Once Simeon got an infection in his leg and those below begged him to come down to get treated.  He refused and continued in his devotions.  The last thirty years of his life were spent at a height of 60ft and such was his veneration that on his death his body was fought over by several cities who wanted the honour of having him buried there.  He was eventually buried at Antioch and there are accounts of religious visitors removing his teeth as relics to take home!  The pillars of this Christian saint later became the site of the oldest surviving Byzantine church known as the Church of Saint Simeon Stylites and in June 2011 this church and its surrounding villages were designated a World Heritage site.

Saint Simeon's pillar

Unfortunately this area was held by Islamic extremist groups for some years and they are renown for their determination to demolish such heritage sites deeming them as being against God or heretical for reasons both nonsensical and fanatical in equal measure.  Perhaps their lack of respect towards human life is mirrored perfectly in their disregard for heritage sites?  Whatever the reasons, when on the 28th May 2015 Kurdish groups managed to capture the church all were delighted to find that the church and pillars had emerged amazingly virtually unscathed.  One could still reach and touch the pillar only six foot high after centuries of visitors taking souvenirs pieces and imagine Saint Simeon deep in his devotions day and night.  Then, on the 12th of May 2016 came the horrific news that an air strike had heavily damaged the heritage site.  

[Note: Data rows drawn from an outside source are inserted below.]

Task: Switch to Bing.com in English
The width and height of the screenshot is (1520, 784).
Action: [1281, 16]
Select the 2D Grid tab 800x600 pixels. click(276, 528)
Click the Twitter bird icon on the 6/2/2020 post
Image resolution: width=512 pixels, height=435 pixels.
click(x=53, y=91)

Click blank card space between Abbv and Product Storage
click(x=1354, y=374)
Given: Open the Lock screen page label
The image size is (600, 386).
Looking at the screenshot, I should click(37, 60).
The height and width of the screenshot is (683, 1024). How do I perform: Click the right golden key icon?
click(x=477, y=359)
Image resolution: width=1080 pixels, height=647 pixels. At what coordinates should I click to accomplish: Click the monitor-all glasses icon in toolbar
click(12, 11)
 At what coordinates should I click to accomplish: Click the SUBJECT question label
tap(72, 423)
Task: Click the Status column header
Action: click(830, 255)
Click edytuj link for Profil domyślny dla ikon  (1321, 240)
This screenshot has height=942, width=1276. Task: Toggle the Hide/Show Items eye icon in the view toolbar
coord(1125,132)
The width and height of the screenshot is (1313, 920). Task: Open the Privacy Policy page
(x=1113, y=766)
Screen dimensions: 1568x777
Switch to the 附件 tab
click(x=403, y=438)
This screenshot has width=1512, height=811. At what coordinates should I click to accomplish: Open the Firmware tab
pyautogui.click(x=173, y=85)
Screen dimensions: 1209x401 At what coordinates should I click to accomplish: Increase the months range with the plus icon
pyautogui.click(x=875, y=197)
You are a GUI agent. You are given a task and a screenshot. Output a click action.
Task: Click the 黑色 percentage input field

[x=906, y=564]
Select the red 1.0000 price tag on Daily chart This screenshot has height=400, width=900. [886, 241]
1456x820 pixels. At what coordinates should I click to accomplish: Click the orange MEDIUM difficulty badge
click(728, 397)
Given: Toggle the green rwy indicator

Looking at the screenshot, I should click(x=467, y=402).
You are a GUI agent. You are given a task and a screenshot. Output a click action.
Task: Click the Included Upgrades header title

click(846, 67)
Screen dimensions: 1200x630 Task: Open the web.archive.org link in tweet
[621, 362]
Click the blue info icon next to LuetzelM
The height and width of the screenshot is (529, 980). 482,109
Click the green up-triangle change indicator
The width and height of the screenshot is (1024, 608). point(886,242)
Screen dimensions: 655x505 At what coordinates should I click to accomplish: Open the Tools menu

When one thinks of Syria, the suffering and loss of life, the fanaticism, the rise of the world’s first cities and the loss of priceless heritage sites through ignorance and prejudice how does one respond?

“If with a pure mind a person speaks or acts, happiness follows them like a never-departing shadow.”
Buddhist scriptures, Dhammapada 

“Peacemakers who sow in peace reap a harvest of righteousness”. 
The Bible, James 3:18

The reward of goodness is nothing but goodness. 
The Quran Chapter: 55, Verse: 61

“Religion should unite all hearts and cause wars and disputes to vanish from the face of the earth; it should give birth to spirituality, and bring light and life to every soul.”
Bahá’í Writings




References
Doran, R., & Harvey, S. A. (1971). The Lives of Simeon Stylites. Journal of Roman Studies, 61, 87.

Torrey, C. C., & Simeon, S. (1899). The Letters of Simeon the Stylite. Journal of the American Oriental Society, 20, 253-276.